A pandemia foi o tiro de misericórdia em uma economia já bem debilitada. “Estamos falando de muita gente desempregada, de empresas passando por dificuldades financeiras, que vão demorar a colocar essas contas em dia. Também há empresas que não vão aguentar, que já estão fechando, e outras que nem conseguem abrir”, afirmou a economista.
Equilíbrio das contas públicas é essencial para a estabilidade macroeconômica
Outro ponto sensível para a economia é a situação das contas públicas. Apesar de não ter indicações de inflação fora de controle, ou de um choque de juros no Banco Central, algumas incertezas fiscais devem ser observadas com atenção, como a taxa de câmbio mais volátil e curvas de juros mais pressionadas em comparação com outros países.

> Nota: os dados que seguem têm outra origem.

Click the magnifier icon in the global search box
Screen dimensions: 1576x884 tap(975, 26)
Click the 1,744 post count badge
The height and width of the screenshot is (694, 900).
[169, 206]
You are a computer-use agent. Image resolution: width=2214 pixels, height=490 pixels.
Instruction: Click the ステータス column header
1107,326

A crise que gerou desvios inevitáveis nos dados fiscais tornou a agenda de reformas ainda mais urgente. O caminho para conter o crescimento dos gastos públicos são as reformas estruturais do lado fiscal, o que também favorece a recuperação da própria economia. “Quando a gente fala em ajuste fiscal, é justamente passar um pente fino, cortar políticas que se mostram ineficientes, que se mostram injustas e que acabam atrapalhando o crescimento econômico”, explicou.

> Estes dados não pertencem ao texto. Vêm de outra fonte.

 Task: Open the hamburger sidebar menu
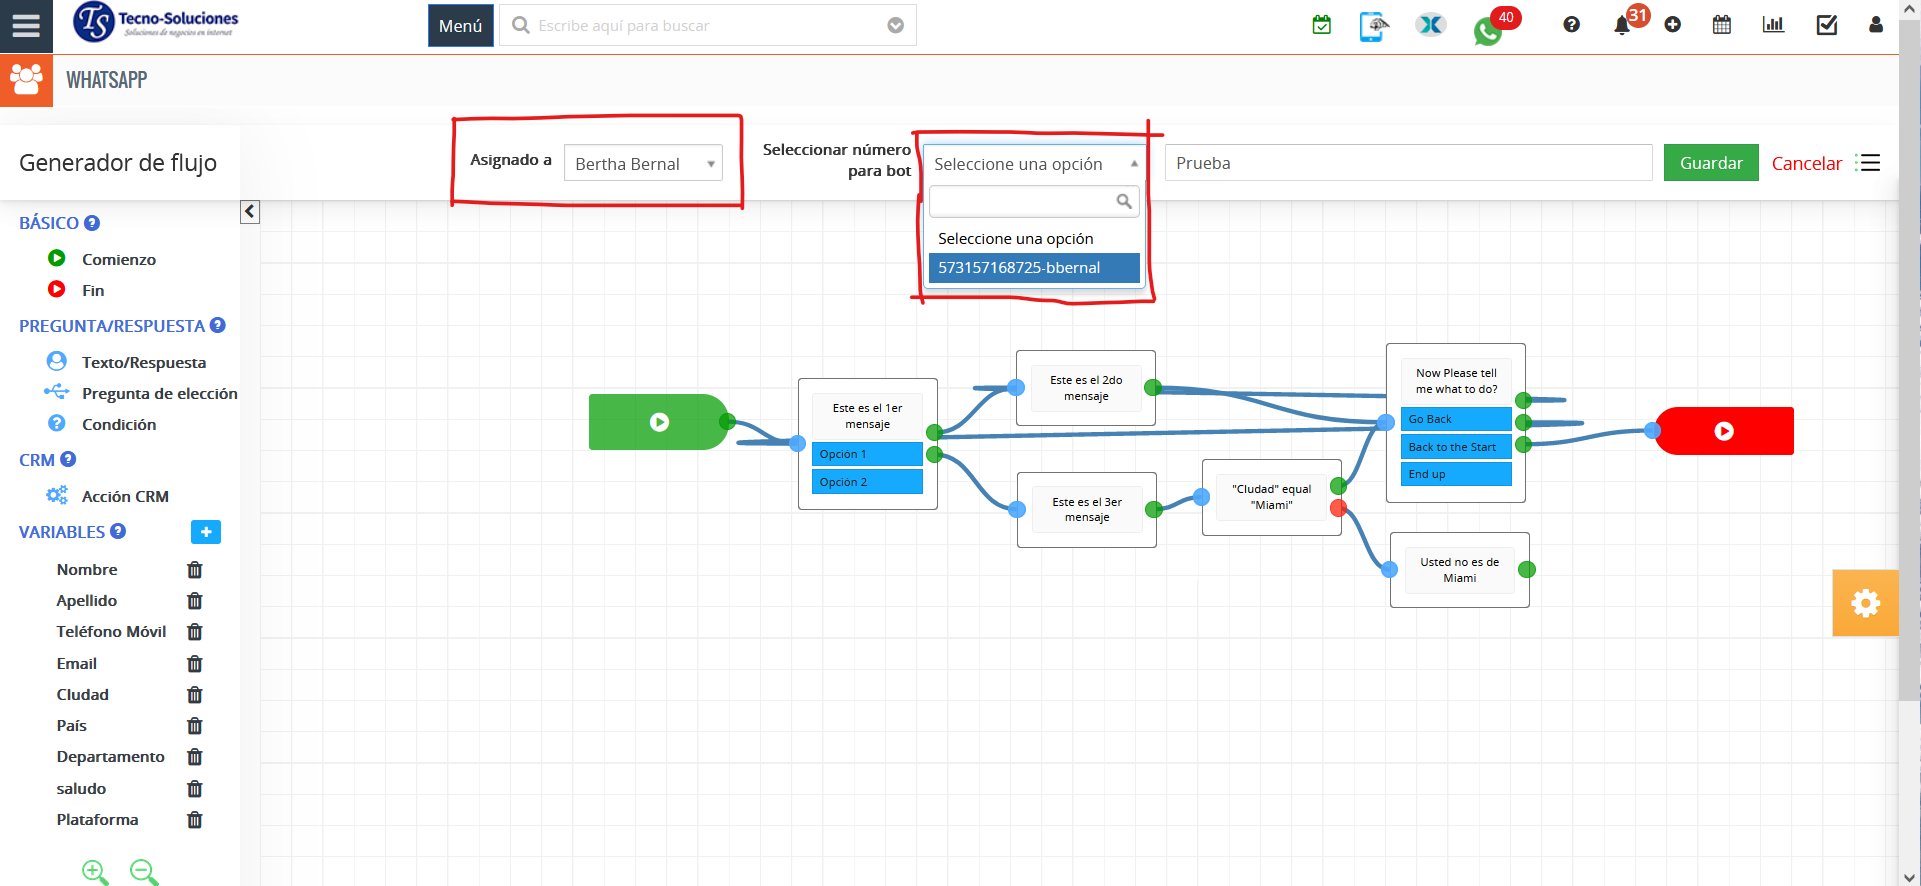(26, 26)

Acreditar que o teto de gastos, sozinho, represente ajuste fiscal, é um erro. O teto de gastos sinaliza que há um plano em curso para manter um compromisso com um ajuste das contas públicas. Romper com esse compromisso pode ser muito penoso para a economia, pois, embora a flexibilização do teto de gastos seja uma opção, considerando que temos uma crise de saúde em curso, não será sem consequências. “Isso vai abrir um precedente complicado no Brasil, país que mal começou a fazer o seu ajuste fiscal, já está pedindo uma folga”, contou.
Furar o teto de gastos terá repercussão nos mercados, nas decisões dos agentes econômicos, podendo deixar a moeda mais volátil. A alternativa seria aceitável caso tivéssemos feito todos os cortes possíveis, aprovado a reforma administrativa e a PEC Emergencial, ou seja, tomado todas as medidas existentes antes de apelar para a flexibilização.

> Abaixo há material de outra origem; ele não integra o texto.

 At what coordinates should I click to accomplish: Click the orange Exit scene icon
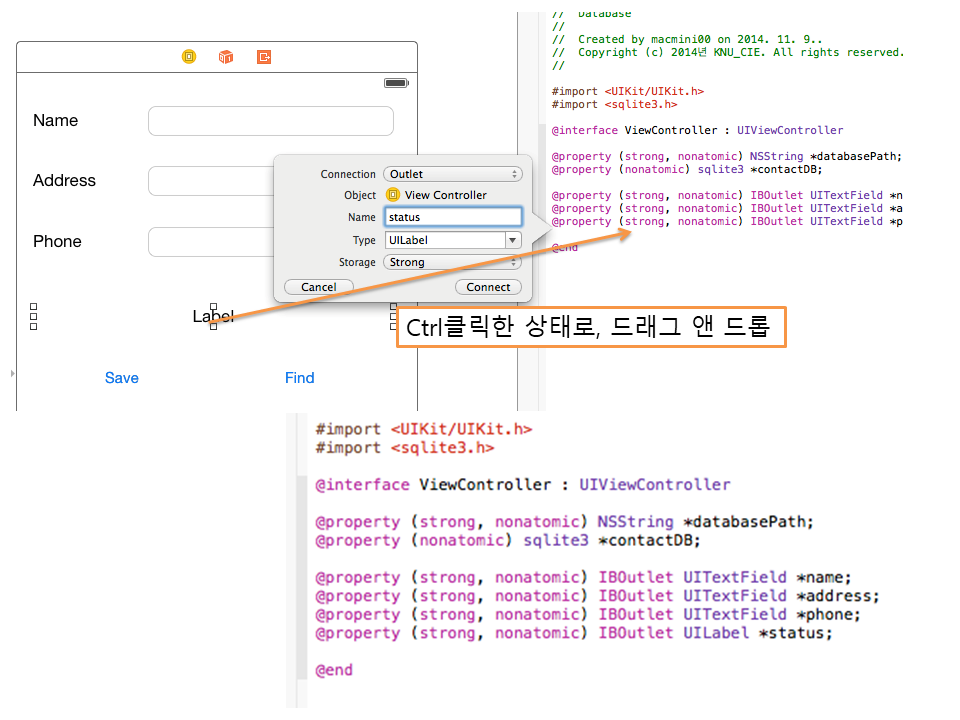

“Temos sim espaço para sermos um pouco mais ambiciosos nessa agenda de contenção das despesas obrigatórias. Claro, depende de aprovação do Congresso, nada é fácil. Sabemos que o nosso orçamento está quase todo carimbado de despesas obrigatórias”, explicou.
A saída para a recuperação da economia seria um avanço na agenda de reformas. “Por isso essa insistência dos analistas sobre sermos mais ambiciosos com reformas estruturais, para conseguirmos recuperar esse tempo e termos uma volta mais rápida do crescimento”, apontou.
Com tudo o que vivemos em 2020, é impossível negar que tivemos acertos, principalmente, no Ministério da Economia. “Poderia ter sido uma recessão muito mais grave. O Banco Central, por exemplo, fez um belo trabalho. Temos também iniciativas importantes do BNDES. Tivemos o Ministério da Economia reagindo e estabelecendo corretamente prioridades”, pontuou a economista.
No entanto, do ponto de vista da saúde, a condução da crise foi insuficiente. “A saúde não foi priorizada como deveria e isso tem consequências na economia”, finalizou.
O momento é de aprendizado. Entender quais são os pontos críticos do Brasil e avançar nas melhorias é uma coisa boa que poderemos tirar de tempos tão críticos. Afinal, quem não aprende com os próprios erros, fatalmente, estará fadado a repeti-los.